Here is another scenario that can cause issues: Suppose someone is half way through the form, and you do a deploy. Boom, all their stuff is lost.
So basically, if you want to do a multi page form like this, what I recommend is storing any form values that have been submitted on previous pages in hidden attributes on the following page. Then, should live view need to reconnect the form recovery mechanism will be able to handle all the values. Related to this you can also experiment with the replace: true option on push patch.
Finally, If you want the form state to survive no matter where you go on the site, you can also experiment with a JS Hook that stores all of the form data in local storage.
benwilson512
To me multi-node isn’t about bottlenecks, it’s about reliability and durability. Nodes go down, whether from issues with the underlying server or from an OOM bug or any number of reasons, and if you have multiple nodes up then your load balancer health checks can react and keep routing traffic to good nodes while your bad ones come back online or are replaced. If you only have one live node then when it goes down your system is simply down until you get it fixed.

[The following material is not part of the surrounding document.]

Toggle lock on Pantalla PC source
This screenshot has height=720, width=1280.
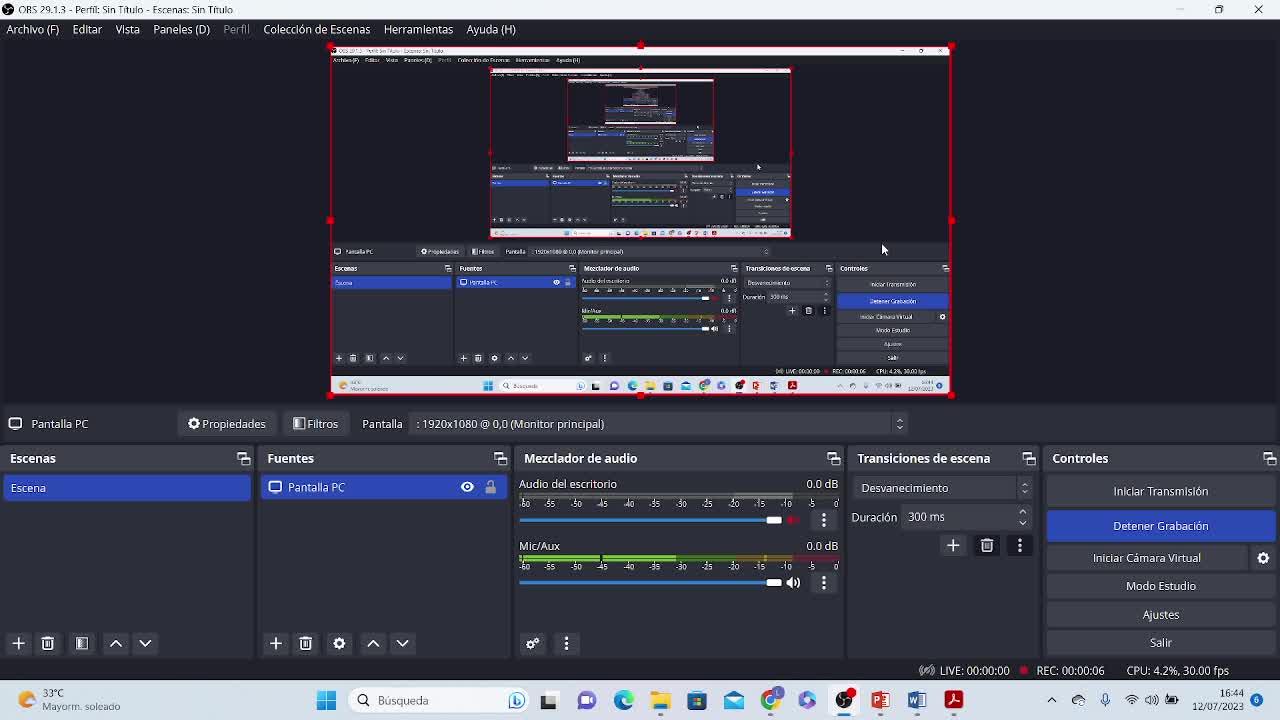tap(490, 487)

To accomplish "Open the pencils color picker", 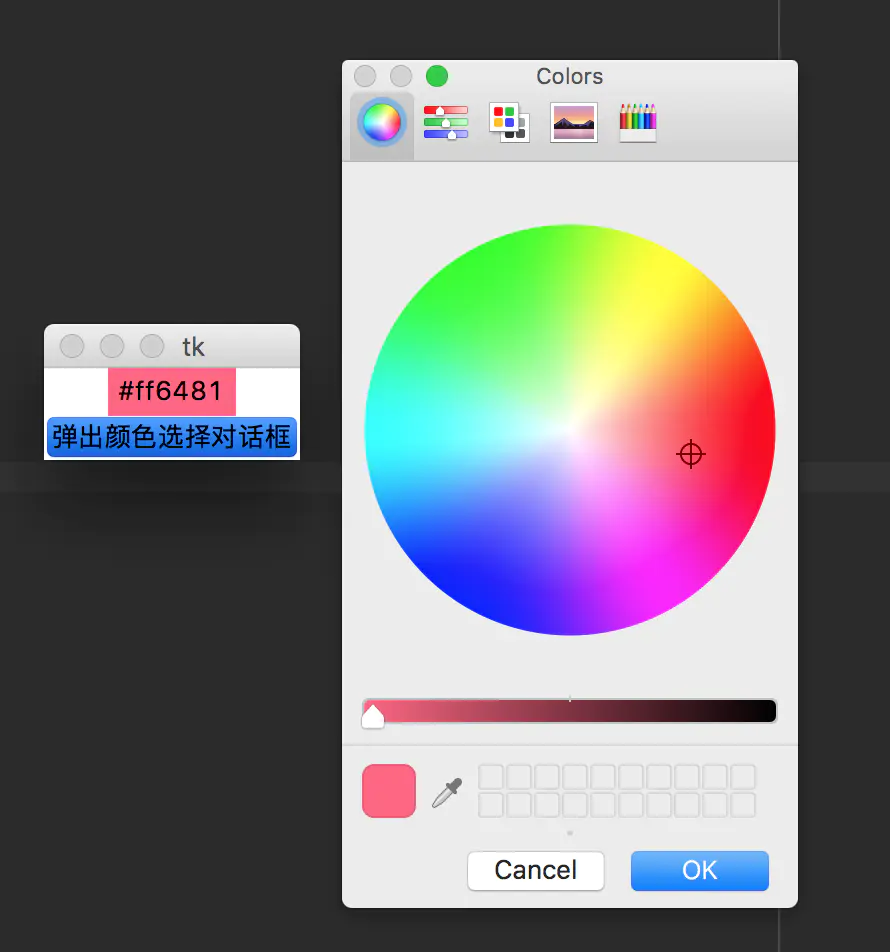I will coord(637,122).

This is why I think for this particular problem at least, the client side is the right place to store this info.
chouzar
Hello @Sanjibukai, I’m unsure about the mount behaviour you are experiencing (since I don’t alter my path when moving between forms); but regarding persistence I currently leverage most form data to CubDB.
A couple of things to consider:
- I have a main map/struct for the whole form to store the form state. It is validated, updated and stored in CubDB semi-regularly with each form
changeorsubmitevent. - I have a token which is written to the url (part of the path or a querystring) and is used to retrieve the form state from the store.
- You will probably need some security mechanism for token retrieval, to protect sensible data.
- Also a mechanism to clean-up “forgotten” form fillups.
It has worked really well so far, but it took me some time to figure out the security aspect of tokens, the Cloak library helped a lot here.
@benwilson512 local storage recommendation sounds like a wonderful alternative.